May 31, 2021 at 7:56 pm (Uncategorized)

Some things then.

  1. Wayne Kramer – The Hard Stuff
    Warts and all autobiography from the former MC5 guitarist. Pretty compelling stuff.
  2. Zoundz – The Curse of Zounds
    Anarchist pop-pop on the Crass label. Bought their first single about four decades ago, and it had a poster with a quotation by Proudhon. Huh. Still irresistibly catchy after all these years.
  3. Louder than War is the magazine/web site managed by John Robb of the Membranes. They’ve had some hard times lately, and are looking to build their subscriber base along with a tiered structures for supporters. Worth giving a few bob.
  4. Olivia Rodrigo – “Driver’s License”
    OK, teen pop, but way more bitter. Give it a listen.
  5. Geoff Pevere – Gods of the Hammer: The Teenage Head Story
    One of the great shames of my life, and there have been many, is that I never saw Teenage Head. Not ready sure why, as I lived in Hamilton in the eighties. Just never happened. Well, there’s always those great records, and there’s also this bio by the also great Geoff Pevere.
  6. Can – Tago Mago
    Spending a lot of time listening to the new Can live album, but this old classic keeps finding its way into the rotation as well.
  7. Teenage Fanclub – Endless Arcade
    One of those bands. You know how some bands suffer from the law of diminishing returns? A great record, and then a series of not so good ones. Then there are bands who effortlessly turn in brilliant albums. Guess which category TFC falls into?
  8. Paul Humphrey
    Humphrey has the singer for Toronto new wave band Blue Peter. Great band with some very catchy songs (“Factory Living,” “Take me to War” and “radio Silence” among my favourite). Passed away last month at the age of 61.

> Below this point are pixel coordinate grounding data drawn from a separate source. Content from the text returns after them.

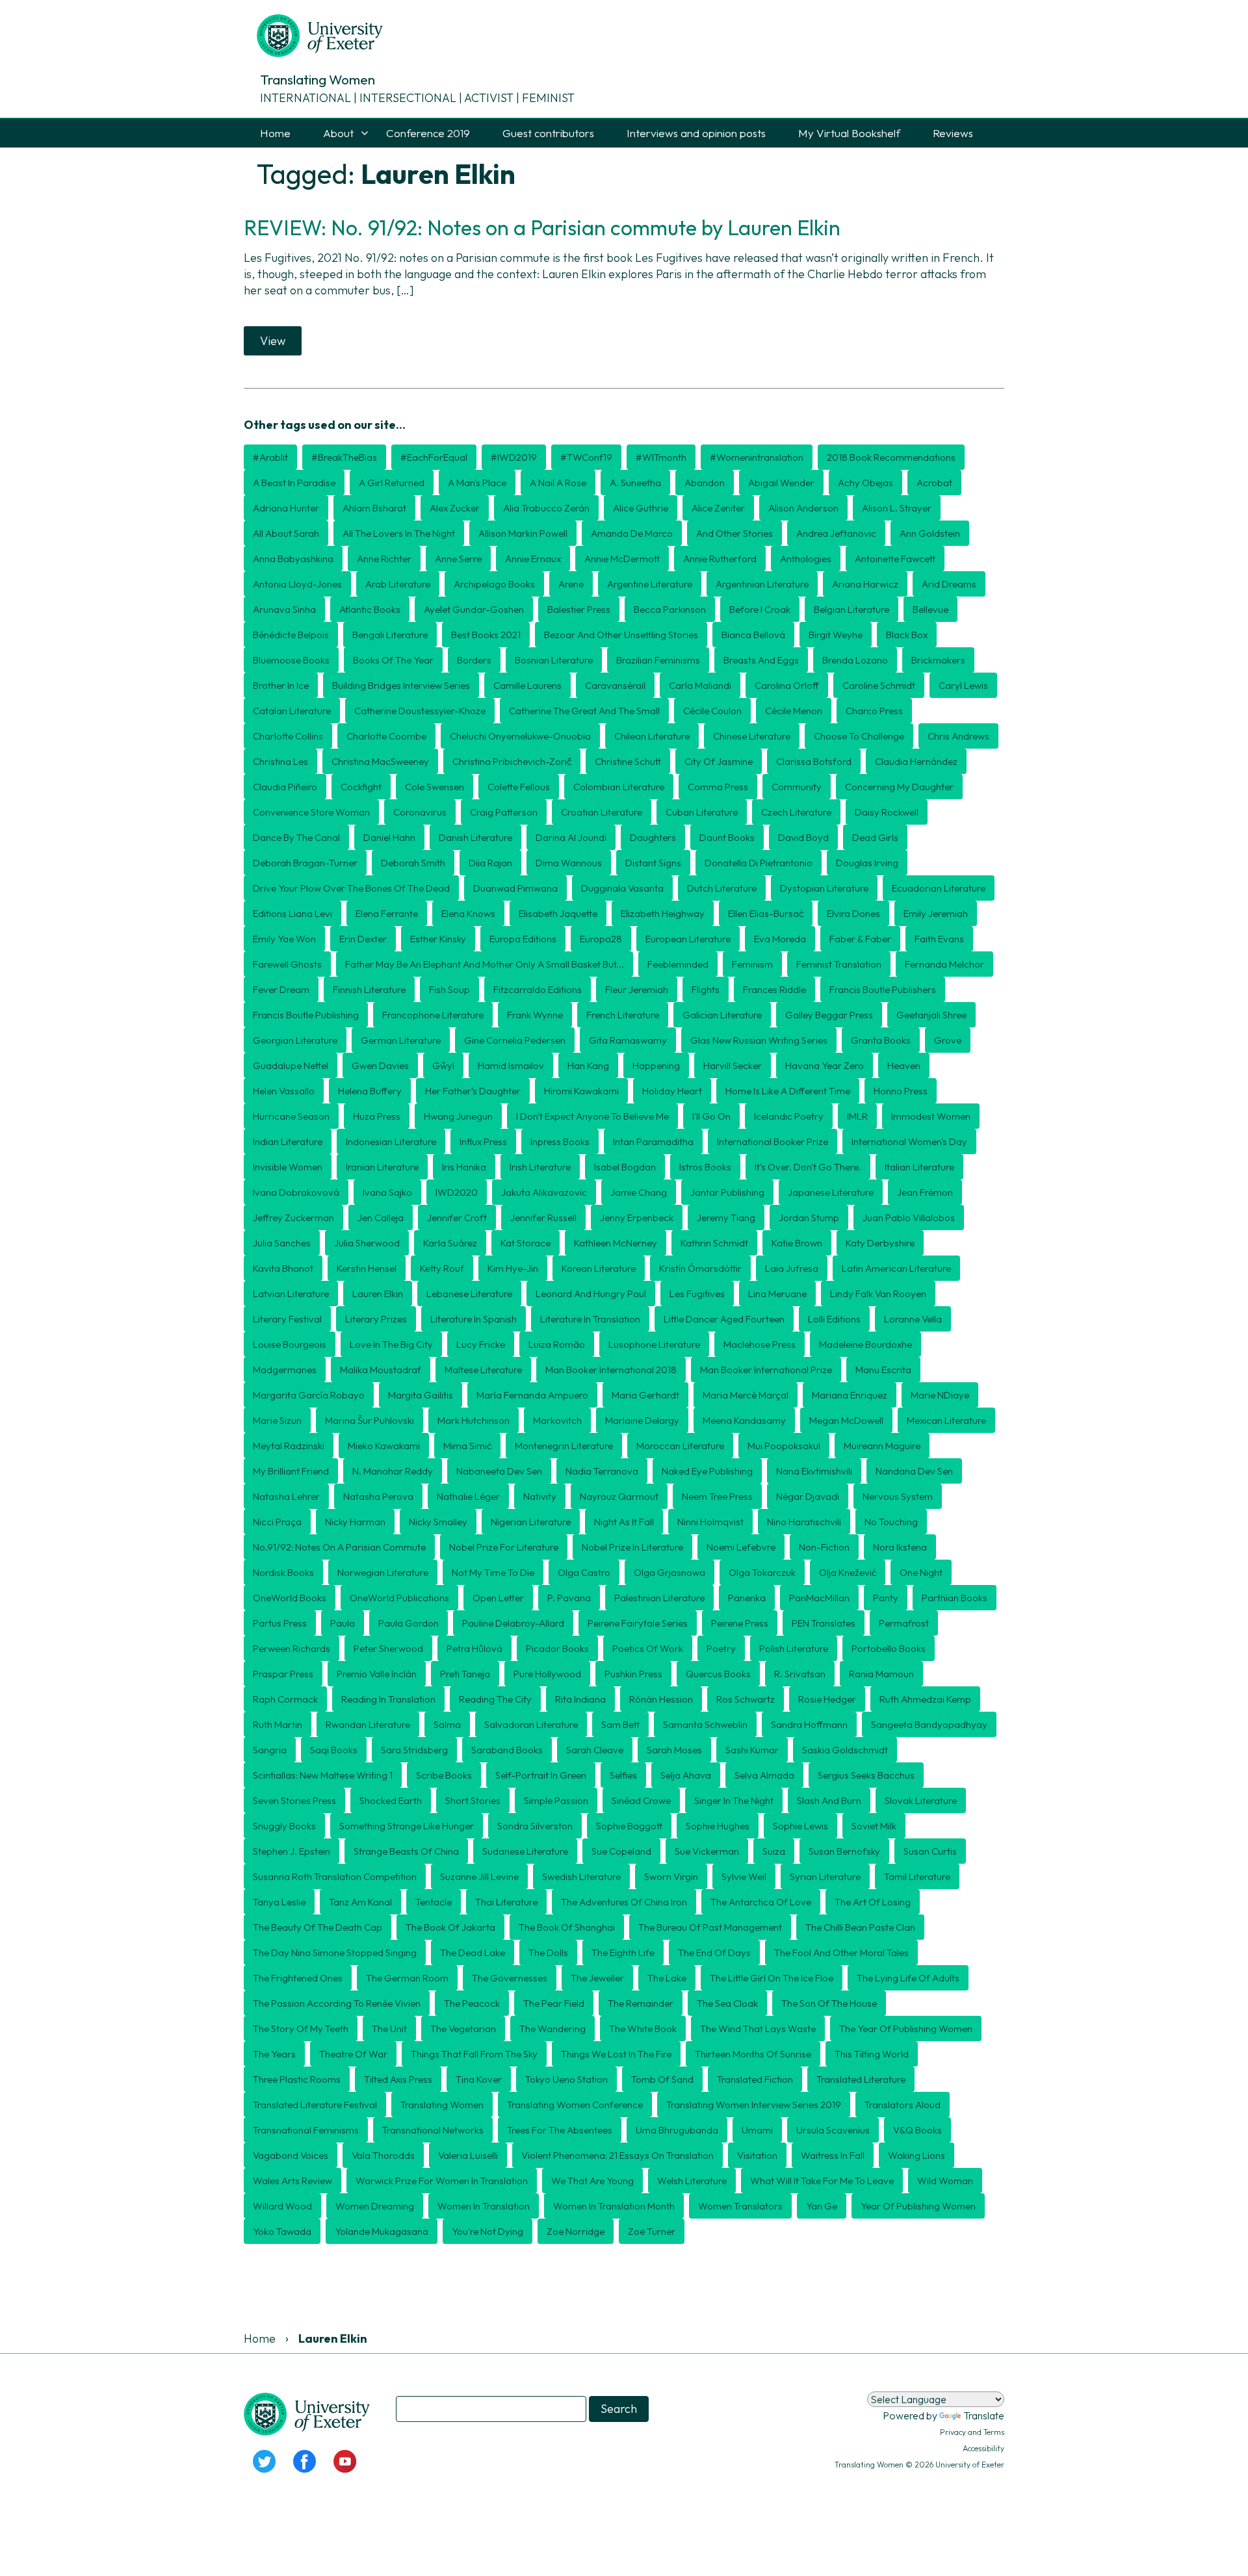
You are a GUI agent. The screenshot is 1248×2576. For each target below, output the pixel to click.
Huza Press (376, 1116)
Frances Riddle (774, 989)
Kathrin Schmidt (714, 1243)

  9. “The End of the World”
    It’s a real kick hearing that old nugget in the new Eternals trailer. Not sure whether I prefer the Skeeter Davis original or the version Sharon Van Etten recorded for the Man in the High Castle soundtrack,.
  10. Bob Dylan.
    He turned 80 last week. It’s been a long road, and I haven’t enjoyed everything, but Dylan is probably the greatest American songwriter of the 20th century. Many happy returns.